Records drawn from a dataset

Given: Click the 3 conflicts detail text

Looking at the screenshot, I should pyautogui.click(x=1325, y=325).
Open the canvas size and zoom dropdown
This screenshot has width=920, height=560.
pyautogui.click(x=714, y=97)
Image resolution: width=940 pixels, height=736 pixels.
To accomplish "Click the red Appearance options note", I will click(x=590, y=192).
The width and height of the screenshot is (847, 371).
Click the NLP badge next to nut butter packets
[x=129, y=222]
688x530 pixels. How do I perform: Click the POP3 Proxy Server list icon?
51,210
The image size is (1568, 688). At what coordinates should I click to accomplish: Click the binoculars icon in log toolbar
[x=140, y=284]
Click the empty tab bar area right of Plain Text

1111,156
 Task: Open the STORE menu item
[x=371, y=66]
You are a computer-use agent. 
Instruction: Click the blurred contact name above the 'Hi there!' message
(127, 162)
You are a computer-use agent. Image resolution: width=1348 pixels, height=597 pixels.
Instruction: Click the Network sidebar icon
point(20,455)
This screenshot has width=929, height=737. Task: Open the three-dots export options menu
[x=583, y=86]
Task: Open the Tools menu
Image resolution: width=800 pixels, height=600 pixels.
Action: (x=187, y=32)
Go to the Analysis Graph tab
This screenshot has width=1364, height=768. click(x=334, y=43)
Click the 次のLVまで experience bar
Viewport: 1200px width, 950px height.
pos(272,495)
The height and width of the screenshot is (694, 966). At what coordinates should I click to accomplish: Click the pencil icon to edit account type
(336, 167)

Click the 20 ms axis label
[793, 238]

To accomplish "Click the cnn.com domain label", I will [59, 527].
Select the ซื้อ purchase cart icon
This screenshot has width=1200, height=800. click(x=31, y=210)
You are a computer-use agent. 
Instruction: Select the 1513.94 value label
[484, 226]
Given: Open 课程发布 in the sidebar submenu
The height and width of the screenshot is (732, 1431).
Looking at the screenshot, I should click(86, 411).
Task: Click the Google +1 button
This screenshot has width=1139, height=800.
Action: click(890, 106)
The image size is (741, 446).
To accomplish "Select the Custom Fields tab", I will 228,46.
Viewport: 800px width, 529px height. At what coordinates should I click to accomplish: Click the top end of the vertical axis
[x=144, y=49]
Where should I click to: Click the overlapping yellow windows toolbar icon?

> PROBLEM TO SOLVE:
Your answer should contain every entry, transcribed exactly.

> RESPONSE AREA:
Given: Click the 3 conflicts detail text

Looking at the screenshot, I should pyautogui.click(x=1325, y=325).
Open the canvas size and zoom dropdown
This screenshot has width=920, height=560.
pyautogui.click(x=714, y=97)
Image resolution: width=940 pixels, height=736 pixels.
To accomplish "Click the red Appearance options note", I will click(x=590, y=192).
The width and height of the screenshot is (847, 371).
Click the NLP badge next to nut butter packets
[x=129, y=222]
688x530 pixels. How do I perform: Click the POP3 Proxy Server list icon?
51,210
The image size is (1568, 688). At what coordinates should I click to accomplish: Click the binoculars icon in log toolbar
[x=140, y=284]
Click the empty tab bar area right of Plain Text

1111,156
 Task: Open the STORE menu item
[x=371, y=66]
You are a computer-use agent. 
Instruction: Click the blurred contact name above the 'Hi there!' message
(127, 162)
You are a computer-use agent. Image resolution: width=1348 pixels, height=597 pixels.
Instruction: Click the Network sidebar icon
point(20,455)
This screenshot has width=929, height=737. Task: Open the three-dots export options menu
[x=583, y=86]
Task: Open the Tools menu
Image resolution: width=800 pixels, height=600 pixels.
Action: (x=187, y=32)
Go to the Analysis Graph tab
This screenshot has width=1364, height=768. click(x=334, y=43)
Click the 次のLVまで experience bar
Viewport: 1200px width, 950px height.
pos(272,495)
The height and width of the screenshot is (694, 966). At what coordinates should I click to accomplish: Click the pencil icon to edit account type
(336, 167)

Click the 20 ms axis label
[793, 238]

To accomplish "Click the cnn.com domain label", I will [59, 527].
Select the ซื้อ purchase cart icon
This screenshot has width=1200, height=800. click(x=31, y=210)
You are a computer-use agent. 
Instruction: Select the 1513.94 value label
[484, 226]
Given: Open 课程发布 in the sidebar submenu
The height and width of the screenshot is (732, 1431).
Looking at the screenshot, I should click(86, 411).
Task: Click the Google +1 button
This screenshot has width=1139, height=800.
Action: click(890, 106)
The image size is (741, 446).
To accomplish "Select the Custom Fields tab", I will 228,46.
Viewport: 800px width, 529px height. At what coordinates should I click to accomplish: Click the top end of the vertical axis
[x=144, y=49]
Where should I click to: Click the overlapping yellow windows toolbar icon?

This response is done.